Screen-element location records
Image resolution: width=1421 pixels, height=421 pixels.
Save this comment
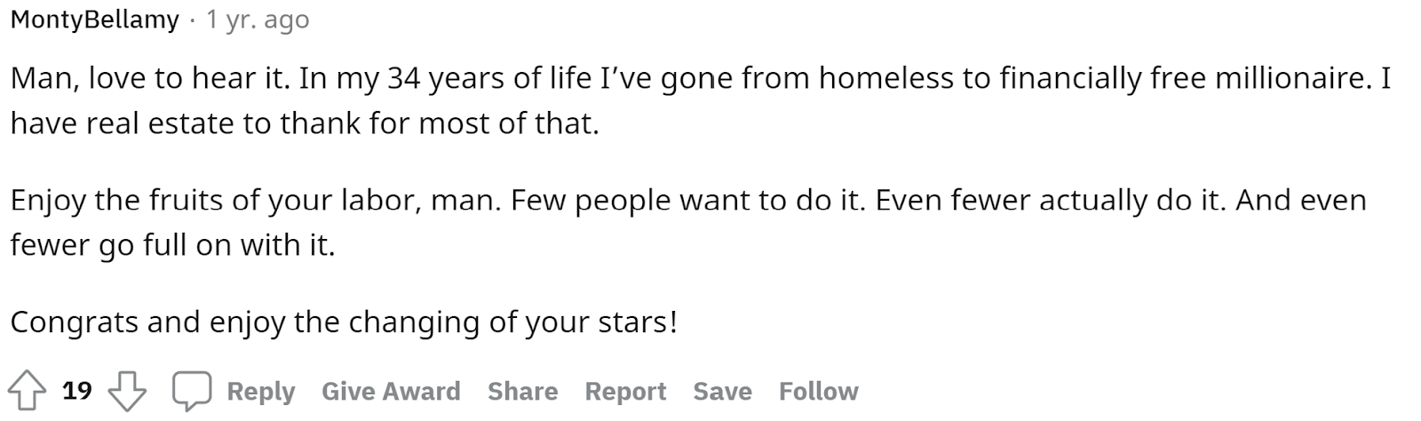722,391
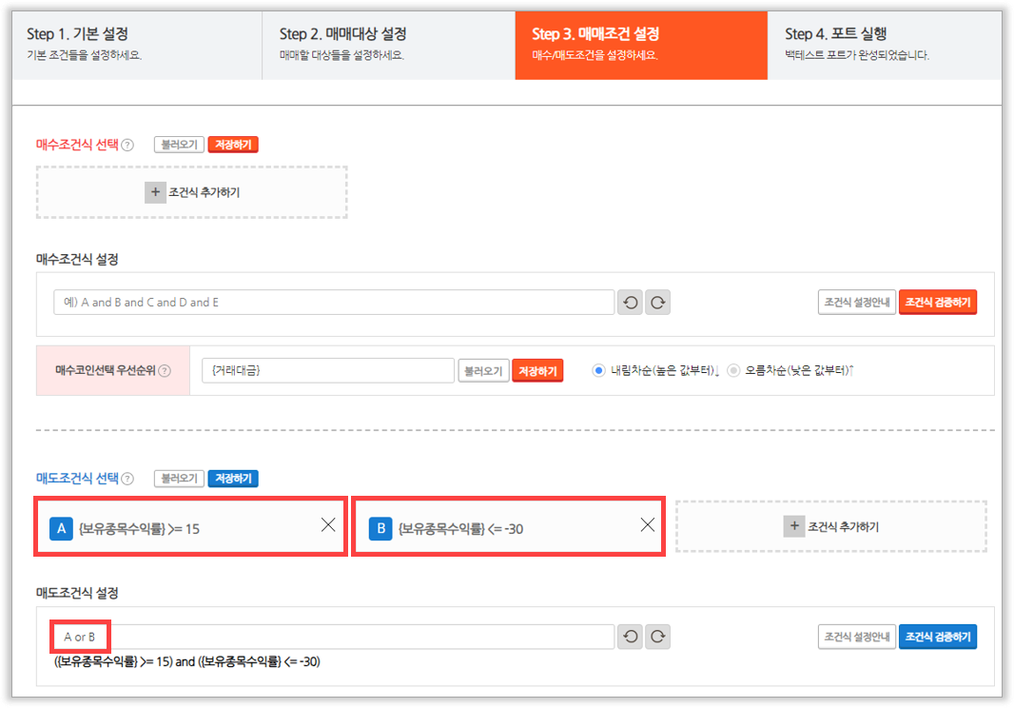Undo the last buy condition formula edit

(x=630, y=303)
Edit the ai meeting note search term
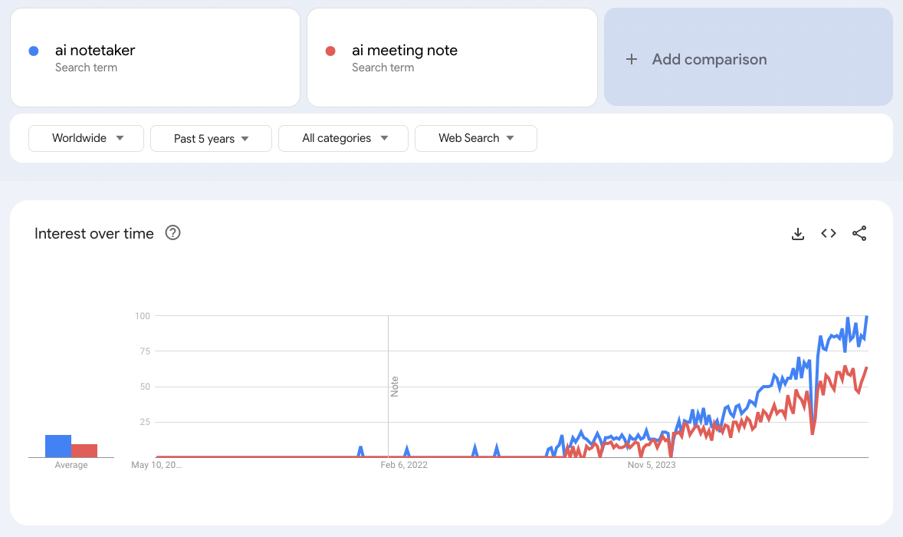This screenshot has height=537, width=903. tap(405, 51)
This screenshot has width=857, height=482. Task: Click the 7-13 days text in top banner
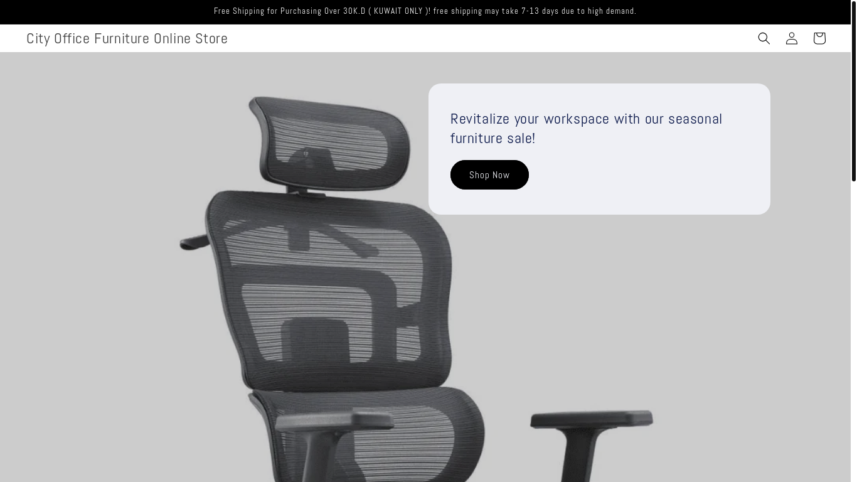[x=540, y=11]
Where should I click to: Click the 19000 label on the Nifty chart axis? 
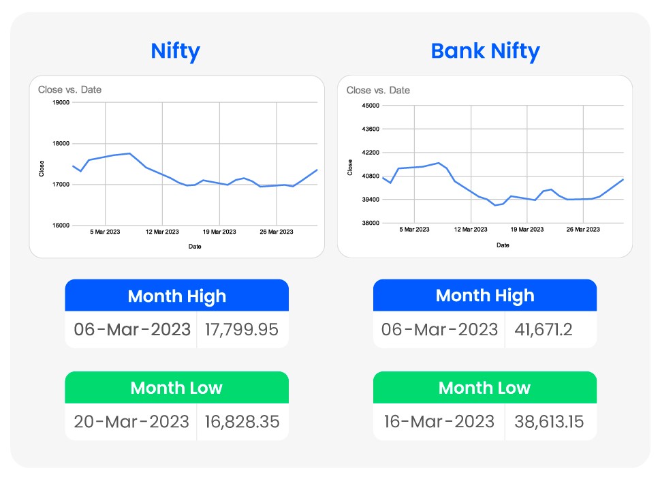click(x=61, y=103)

...

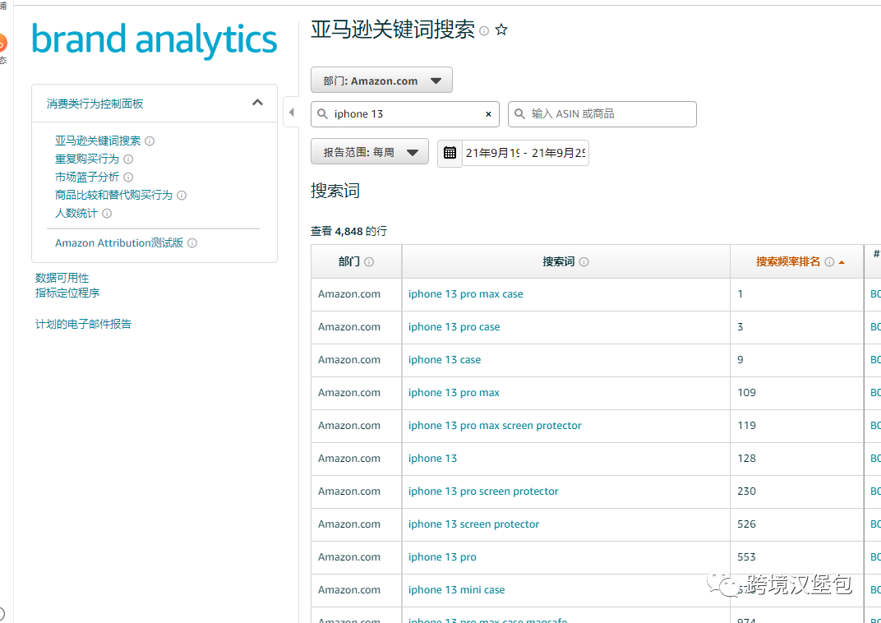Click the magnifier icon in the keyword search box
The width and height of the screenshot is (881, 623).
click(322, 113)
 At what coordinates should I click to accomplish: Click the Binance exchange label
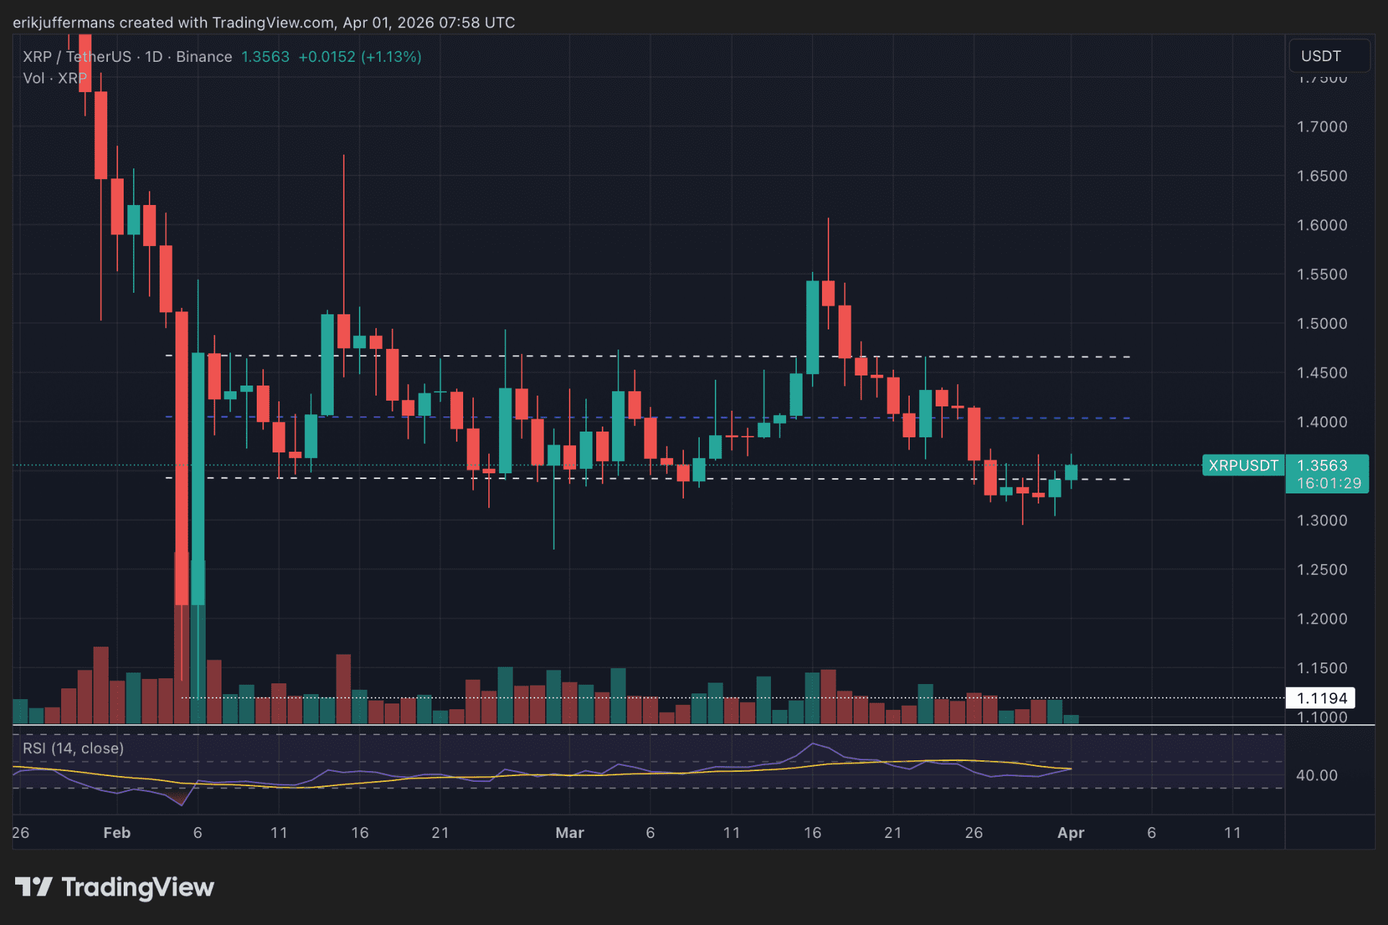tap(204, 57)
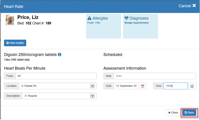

* **Goal**: Retype the records starting at the line that contains "Image resolution: width=1421" and ending with the line that contains "click(x=61, y=103)", both included, without the pictures.

* **Solution to the exercise**:
Image resolution: width=1421 pixels, height=421 pixels.
Save this comment
722,391
Undo the last buy condition formula edit

(x=630, y=303)
Edit the ai meeting note search term
This screenshot has height=537, width=903. tap(405, 51)
This screenshot has width=857, height=482. Task: Click the 7-13 days text in top banner
[x=540, y=11]
Where should I click to: Click the 19000 label on the Nifty chart axis? 
click(x=61, y=103)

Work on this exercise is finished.